Alphabet Inc Class A (GOOGL)

Debt-to-equity ratio

Dec 31, 2023 Dec 31, 2022 Dec 31, 2021 Dec 31, 2020 Dec 31, 2019
Long-term debt US$ in thousands 10,300,000 9,900,000 12,400,000 14,000,000 3,958,000
Total stockholders’ equity US$ in thousands 283,379,000 256,144,000 251,635,000 222,544,000 201,442,000
Debt-to-equity ratio 0.04 0.04 0.05 0.06 0.02

December 31, 2023 calculation

Debt-to-equity ratio = Long-term debt ÷ Total stockholders’ equity
= $10,300,000K ÷ $283,379,000K
= 0.04

The debt-to-equity ratio of Alphabet Inc has shown a relatively stable trend over the past five years.

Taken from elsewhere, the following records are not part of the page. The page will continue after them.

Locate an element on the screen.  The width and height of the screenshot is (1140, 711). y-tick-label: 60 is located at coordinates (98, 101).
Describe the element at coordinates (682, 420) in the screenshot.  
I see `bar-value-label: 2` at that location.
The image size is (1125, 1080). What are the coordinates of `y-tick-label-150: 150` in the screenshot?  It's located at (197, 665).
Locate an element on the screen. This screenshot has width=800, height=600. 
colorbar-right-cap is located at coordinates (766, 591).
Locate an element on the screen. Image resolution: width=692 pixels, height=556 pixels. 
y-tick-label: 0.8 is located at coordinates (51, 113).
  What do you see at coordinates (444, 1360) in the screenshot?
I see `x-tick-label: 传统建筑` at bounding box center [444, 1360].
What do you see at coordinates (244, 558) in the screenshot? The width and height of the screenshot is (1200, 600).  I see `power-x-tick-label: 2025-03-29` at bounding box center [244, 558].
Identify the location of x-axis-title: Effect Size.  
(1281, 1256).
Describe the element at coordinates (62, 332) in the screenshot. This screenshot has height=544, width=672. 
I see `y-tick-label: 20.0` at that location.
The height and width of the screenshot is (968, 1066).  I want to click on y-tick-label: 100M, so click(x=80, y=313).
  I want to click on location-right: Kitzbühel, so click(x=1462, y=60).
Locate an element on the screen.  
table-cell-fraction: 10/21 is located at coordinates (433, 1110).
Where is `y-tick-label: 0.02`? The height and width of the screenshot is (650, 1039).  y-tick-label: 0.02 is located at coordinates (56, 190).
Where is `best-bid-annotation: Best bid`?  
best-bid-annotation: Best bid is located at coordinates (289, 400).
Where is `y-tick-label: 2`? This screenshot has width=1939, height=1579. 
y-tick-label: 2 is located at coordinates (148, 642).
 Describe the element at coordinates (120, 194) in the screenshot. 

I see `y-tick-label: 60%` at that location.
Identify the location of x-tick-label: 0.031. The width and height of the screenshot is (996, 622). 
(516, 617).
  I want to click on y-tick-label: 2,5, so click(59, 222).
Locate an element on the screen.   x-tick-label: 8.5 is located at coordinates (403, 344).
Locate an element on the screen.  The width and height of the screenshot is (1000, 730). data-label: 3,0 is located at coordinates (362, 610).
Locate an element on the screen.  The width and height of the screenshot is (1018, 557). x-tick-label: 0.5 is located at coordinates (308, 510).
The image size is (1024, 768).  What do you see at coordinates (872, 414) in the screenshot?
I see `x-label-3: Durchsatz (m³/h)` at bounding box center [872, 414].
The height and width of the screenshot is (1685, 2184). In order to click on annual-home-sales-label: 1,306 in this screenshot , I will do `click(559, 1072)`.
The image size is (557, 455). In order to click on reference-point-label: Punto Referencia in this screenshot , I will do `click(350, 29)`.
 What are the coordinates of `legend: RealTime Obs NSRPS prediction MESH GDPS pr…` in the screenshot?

The ratio decreased from 0.06 in 2019 to 0.02 in 2019, indicating a lower level of financial leverage and a higher proportion of equity relative to debt in the company's capital structure. However, from 2020 to 2023, the ratio remained fairly consistent at around 0.06, suggesting that the company's reliance on debt financing has plateaued.

This stability in the debt-to-equity ratio indicates that Alphabet Inc has maintained a balanced mix of debt and equity in its capital structure, which can be seen as a positive sign for investors and creditors. It suggests that the company has been managing its debt levels prudently while also leveraging equity to support its operations and growth initiatives.

Overall, the trend in Alphabet Inc's debt-to-equity ratio reflects a judicious approach to capital structure management, with the company maintaining a relatively low level of debt relative to its equity position.